EXAMPLES Hereinafter, although an Example demonstrates the detail of this invention, this invention is not limited by these.
Example 1
After the polyimide alignment film is formed on the substrate, the alignment treatment is performed by rubbing along a predetermined direction, a composition containing a liquid crystalline polymer and a dichroic dye is applied on the alignment film to form a coating film, This coating film was irradiated with light in an N ₂ atmosphere and cured to produce a linear polarizing plate having a thickness of 2 μm.
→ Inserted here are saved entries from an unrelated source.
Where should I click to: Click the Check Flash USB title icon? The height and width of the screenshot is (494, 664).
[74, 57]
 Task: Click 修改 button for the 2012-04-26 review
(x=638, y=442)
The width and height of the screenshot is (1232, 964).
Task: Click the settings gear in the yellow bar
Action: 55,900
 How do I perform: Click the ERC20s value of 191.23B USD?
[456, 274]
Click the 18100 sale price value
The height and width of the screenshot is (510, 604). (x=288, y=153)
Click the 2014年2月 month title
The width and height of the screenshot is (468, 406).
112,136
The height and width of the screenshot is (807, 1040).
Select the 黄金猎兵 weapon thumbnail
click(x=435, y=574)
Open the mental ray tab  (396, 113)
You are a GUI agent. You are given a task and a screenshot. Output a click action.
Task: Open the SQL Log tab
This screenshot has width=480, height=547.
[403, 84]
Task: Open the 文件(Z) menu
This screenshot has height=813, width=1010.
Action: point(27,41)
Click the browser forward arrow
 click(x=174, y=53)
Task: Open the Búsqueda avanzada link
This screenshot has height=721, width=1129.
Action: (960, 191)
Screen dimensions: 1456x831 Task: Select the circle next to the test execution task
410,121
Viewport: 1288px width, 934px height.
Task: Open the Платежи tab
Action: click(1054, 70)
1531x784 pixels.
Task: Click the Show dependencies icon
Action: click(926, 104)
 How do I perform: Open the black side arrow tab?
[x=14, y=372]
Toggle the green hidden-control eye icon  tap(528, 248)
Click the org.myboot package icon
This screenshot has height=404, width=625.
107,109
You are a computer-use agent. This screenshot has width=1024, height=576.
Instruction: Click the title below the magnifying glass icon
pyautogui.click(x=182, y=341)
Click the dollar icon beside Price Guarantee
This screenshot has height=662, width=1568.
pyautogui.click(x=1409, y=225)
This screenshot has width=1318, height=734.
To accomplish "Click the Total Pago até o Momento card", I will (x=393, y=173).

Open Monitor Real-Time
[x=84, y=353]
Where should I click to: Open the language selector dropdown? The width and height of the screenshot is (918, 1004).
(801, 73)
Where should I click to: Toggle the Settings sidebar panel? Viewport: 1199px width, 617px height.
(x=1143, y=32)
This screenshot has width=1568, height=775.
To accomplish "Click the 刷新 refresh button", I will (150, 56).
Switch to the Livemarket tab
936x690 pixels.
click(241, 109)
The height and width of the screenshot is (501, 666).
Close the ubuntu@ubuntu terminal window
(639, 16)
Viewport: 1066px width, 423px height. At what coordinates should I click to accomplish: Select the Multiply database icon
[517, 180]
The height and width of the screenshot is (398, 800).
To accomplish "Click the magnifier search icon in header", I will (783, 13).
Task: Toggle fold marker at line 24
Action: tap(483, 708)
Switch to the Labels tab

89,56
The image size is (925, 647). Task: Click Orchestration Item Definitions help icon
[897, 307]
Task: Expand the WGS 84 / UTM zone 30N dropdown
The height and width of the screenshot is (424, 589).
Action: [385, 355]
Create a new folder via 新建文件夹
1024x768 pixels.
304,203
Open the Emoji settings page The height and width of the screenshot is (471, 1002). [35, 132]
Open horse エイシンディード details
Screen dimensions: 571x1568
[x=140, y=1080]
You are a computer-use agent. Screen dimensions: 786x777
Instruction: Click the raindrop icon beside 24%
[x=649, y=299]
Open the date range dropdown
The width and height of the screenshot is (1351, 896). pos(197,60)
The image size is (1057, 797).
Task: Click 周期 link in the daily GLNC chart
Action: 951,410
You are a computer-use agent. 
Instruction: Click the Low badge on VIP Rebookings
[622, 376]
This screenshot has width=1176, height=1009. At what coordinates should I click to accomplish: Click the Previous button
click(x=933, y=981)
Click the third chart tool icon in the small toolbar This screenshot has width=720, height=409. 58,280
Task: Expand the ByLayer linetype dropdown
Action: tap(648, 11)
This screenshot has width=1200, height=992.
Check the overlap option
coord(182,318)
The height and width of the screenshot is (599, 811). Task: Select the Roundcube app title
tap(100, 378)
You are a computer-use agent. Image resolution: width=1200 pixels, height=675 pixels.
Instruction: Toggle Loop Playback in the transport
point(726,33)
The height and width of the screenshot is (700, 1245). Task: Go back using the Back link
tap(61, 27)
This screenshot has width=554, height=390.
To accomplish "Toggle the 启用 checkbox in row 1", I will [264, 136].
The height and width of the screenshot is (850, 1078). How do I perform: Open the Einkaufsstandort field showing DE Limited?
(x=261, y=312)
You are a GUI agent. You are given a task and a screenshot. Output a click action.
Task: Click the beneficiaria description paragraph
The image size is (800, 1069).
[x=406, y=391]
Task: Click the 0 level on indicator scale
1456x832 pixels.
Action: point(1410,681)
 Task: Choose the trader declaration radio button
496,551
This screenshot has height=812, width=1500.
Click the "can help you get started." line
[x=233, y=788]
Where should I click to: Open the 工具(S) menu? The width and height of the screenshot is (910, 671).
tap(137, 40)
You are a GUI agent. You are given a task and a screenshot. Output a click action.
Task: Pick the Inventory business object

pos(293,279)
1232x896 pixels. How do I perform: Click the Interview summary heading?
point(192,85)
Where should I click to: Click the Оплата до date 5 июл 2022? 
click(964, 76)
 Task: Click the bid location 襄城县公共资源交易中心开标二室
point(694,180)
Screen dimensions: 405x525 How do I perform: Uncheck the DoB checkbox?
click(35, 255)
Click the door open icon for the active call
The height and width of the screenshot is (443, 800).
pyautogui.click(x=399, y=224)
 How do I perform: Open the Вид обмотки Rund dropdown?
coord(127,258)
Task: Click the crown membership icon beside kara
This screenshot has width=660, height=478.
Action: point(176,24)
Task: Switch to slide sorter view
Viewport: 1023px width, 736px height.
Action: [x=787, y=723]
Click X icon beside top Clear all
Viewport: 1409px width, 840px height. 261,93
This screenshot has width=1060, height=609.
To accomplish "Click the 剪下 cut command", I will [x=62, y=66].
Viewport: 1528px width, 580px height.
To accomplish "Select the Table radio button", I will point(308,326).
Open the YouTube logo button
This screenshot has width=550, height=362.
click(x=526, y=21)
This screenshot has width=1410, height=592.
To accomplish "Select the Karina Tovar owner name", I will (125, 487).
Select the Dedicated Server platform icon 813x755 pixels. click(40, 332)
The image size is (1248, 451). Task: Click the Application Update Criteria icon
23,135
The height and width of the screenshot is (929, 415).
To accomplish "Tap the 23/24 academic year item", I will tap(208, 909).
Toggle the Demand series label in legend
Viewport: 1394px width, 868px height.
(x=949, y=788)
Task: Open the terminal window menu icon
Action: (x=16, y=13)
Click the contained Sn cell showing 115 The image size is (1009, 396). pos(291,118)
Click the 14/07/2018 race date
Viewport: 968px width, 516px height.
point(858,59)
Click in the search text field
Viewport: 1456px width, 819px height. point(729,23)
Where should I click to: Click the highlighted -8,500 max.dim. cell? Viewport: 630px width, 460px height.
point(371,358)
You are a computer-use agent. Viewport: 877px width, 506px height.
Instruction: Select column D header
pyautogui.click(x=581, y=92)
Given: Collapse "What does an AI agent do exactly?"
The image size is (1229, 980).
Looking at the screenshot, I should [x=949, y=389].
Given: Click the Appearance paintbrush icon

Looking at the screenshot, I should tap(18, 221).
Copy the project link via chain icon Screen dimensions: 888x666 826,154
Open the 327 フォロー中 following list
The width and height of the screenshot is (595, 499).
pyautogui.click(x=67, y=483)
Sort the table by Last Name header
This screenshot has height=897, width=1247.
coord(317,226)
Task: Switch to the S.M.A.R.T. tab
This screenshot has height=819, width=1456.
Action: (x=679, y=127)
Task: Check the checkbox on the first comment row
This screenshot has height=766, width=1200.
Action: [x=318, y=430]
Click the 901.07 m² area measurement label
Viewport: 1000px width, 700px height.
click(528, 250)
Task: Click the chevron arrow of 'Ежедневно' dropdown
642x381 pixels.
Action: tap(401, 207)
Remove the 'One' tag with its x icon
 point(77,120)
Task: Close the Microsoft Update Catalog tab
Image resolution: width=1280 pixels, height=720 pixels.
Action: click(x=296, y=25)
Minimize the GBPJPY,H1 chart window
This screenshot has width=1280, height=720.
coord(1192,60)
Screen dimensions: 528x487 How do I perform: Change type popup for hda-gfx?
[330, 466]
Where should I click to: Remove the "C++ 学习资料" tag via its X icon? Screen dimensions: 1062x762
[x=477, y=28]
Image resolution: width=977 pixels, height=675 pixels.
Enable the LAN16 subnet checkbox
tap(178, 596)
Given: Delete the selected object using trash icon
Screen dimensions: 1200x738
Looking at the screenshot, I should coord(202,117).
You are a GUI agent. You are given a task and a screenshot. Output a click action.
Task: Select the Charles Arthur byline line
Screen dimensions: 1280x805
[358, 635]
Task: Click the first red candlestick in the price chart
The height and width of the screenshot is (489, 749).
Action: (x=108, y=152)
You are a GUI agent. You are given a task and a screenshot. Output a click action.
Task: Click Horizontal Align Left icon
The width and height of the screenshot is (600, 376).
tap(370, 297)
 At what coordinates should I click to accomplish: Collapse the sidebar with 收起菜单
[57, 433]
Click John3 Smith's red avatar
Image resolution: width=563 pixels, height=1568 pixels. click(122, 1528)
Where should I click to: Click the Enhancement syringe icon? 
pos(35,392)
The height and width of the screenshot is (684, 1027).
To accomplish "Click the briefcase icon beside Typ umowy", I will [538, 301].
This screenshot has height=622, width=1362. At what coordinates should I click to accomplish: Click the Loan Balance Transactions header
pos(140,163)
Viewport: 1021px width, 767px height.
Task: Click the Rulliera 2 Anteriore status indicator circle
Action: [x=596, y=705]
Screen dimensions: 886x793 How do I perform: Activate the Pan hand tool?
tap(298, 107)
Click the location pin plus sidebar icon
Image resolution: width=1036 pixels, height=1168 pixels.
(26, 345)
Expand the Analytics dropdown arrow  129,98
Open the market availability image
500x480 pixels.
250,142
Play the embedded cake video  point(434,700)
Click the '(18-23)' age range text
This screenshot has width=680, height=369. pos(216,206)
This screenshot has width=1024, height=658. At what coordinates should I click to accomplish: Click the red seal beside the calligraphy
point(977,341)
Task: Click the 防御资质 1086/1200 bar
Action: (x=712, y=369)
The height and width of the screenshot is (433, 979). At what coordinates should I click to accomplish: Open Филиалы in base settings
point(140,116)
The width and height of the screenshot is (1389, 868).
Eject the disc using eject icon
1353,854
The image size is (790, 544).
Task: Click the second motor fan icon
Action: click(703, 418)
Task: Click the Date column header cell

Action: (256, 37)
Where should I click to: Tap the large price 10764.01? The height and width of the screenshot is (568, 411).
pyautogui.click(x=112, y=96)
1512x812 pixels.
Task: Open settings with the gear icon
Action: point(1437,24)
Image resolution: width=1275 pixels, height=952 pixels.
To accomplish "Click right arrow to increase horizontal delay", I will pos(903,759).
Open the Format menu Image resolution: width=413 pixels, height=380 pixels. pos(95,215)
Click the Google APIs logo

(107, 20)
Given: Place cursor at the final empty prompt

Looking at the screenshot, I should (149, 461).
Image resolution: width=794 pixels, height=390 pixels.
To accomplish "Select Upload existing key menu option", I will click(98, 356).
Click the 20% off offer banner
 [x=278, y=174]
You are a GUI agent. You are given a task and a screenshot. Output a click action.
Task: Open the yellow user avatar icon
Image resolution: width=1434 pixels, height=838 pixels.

The obtained linearly polarizing plate was bonded to a λ / 4 retardation plate using an adhesive to produce a circularly polarizing element.

(Comparative Example 1)
A circularly polarizing element was produced in the same manner as in Example 1 except that a conventional iodine-based stretched polarizing film (thickness: 160 μm) was used as the linear polarizing plate.

About the circularly polarizing element obtained by said Example and comparative example, the transmittance | permeability was measured at room temperature (25 degreeC) using Otsuka Electronics Co., Ltd. LCD-5200.
In addition, a reflective plate having a reflectance of 8.3% is attached to the circularly polarizing elements obtained in the above-described Examples and Comparative Examples using an adhesive, and the reflectance is set to room temperature using CM3600A manufactured by Oji Paper Co., Ltd. Measured.

  Regarding transmittance, Example 1 was 51%, while Comparative Example 1 was less than 45%. Further, regarding the reflectance, Example 1 was 1.1%, while Comparative Example 1 was 0.9%. Therefore, the circularly polarizing element of Example 1 was able to improve the transmittance while ensuring the same antireflection function as the circularly polarizing element of Comparative Example 1.

  Next, the heat resistance was evaluated by heating the circularly polarizing elements of Example 1 and Comparative Example 1 at 150 ° C. for 3 hours. As a result, in the circularly polarizing element of Example 1, there was no change in characteristics such as polarization characteristics and transmittance, but in the circularly polarizing element of Comparative Example 1, the polarization characteristics were lowered and the linear polarizing plate had a function. It was confirmed not to.

  Next, an experiment was performed using a λ / 4 retardation plate having a reverse wavelength dispersion as the λ / 4 retardation plate. As a result, the reflectance was reduced by about 10% when the λ / 4 phase difference plate having reverse wavelength dispersion was used, compared to the case of using a normal λ / 4 phase difference plate. Therefore, the antireflection function could be improved by using the wavelength dispersive λ / 4 retardation plate.

  As can be seen from the above results, according to the present invention, the circularly polarizing element for an organic EL display device has an excellent antireflection function even under an environment with strong external light, and has high heat resistance and high light extraction efficiency. Can be provided. Moreover, according to the present invention, an organic EL display device with improved heat resistance and visibility can be provided.

Claims (4)

  A circularly polarizing element for an organic EL display device, comprising: a linearly polarizing plate containing a dichroic dye and a liquid crystalline polymer; and a λ / 4 retardation plate.   2. The circularly polarized light for an organic EL display device according to claim 1, wherein the liquid crystal polymer is uniaxially aligned, and the dichroic dye is uniaxially aligned along the uniaxial alignment of the liquid crystal polymer. element.   3. The circularly polarizing element for an organic EL display device according to claim 1, wherein a thickness of the linearly polarizing plate is 0.5 μm or more and less than 10 μm.   An organic EL display device comprising the circularly polarizing element for an organic EL display device according to claim 1.